▸ Task instructions
Extract all lines in the data that contain the word "lewat".

▸ Data excerpts

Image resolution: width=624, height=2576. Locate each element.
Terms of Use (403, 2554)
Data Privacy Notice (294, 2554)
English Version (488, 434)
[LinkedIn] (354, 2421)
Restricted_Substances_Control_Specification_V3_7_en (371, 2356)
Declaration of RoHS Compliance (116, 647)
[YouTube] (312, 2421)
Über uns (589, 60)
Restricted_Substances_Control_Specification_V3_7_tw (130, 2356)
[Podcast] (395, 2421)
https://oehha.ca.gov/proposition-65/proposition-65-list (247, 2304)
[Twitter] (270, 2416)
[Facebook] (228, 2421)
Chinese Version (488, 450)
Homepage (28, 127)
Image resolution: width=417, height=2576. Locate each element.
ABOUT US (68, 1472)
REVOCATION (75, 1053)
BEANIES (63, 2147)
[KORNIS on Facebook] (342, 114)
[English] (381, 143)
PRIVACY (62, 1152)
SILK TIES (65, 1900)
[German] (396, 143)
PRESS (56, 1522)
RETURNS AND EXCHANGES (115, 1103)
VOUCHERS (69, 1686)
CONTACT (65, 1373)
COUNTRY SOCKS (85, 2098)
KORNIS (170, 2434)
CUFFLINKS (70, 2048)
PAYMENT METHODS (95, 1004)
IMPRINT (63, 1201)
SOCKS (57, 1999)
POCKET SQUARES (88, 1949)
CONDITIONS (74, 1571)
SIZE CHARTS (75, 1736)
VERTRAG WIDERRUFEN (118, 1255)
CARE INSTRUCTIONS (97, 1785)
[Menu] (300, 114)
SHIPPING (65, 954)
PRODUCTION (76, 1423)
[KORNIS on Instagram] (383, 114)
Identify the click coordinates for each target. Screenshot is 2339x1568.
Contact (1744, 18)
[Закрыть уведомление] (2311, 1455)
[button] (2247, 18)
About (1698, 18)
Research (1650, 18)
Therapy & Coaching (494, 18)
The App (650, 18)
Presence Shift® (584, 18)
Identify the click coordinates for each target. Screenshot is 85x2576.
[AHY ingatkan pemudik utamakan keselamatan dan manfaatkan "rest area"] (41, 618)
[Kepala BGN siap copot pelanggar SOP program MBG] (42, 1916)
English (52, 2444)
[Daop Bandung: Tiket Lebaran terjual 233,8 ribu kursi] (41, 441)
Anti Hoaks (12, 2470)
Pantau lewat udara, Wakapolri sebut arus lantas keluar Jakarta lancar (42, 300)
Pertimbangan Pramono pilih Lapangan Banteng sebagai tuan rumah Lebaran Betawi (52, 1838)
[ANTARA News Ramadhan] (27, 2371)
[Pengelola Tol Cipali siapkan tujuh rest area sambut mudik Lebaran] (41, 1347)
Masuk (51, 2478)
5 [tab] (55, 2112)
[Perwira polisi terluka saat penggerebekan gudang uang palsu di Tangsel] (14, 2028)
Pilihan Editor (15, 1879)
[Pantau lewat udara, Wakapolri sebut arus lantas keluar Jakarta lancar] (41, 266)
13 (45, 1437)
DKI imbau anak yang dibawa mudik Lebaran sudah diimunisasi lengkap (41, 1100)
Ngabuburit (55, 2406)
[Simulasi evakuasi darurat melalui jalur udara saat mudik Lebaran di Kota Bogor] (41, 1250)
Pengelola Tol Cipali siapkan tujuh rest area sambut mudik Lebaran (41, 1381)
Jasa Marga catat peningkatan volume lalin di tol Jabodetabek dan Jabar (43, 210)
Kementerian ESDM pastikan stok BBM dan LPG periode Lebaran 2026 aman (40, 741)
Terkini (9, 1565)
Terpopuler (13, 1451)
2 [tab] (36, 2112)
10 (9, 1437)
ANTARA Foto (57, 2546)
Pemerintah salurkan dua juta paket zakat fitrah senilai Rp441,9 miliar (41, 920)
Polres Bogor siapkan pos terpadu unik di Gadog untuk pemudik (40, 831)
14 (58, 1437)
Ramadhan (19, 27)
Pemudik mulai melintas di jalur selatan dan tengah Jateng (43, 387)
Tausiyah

▸ Answer for the task
Pantau lewat udara, Wakapolri sebut arus lantas keluar Jakarta lancar (42, 300)
[Pantau lewat udara, Wakapolri sebut arus lantas keluar Jakarta lancar] (41, 266)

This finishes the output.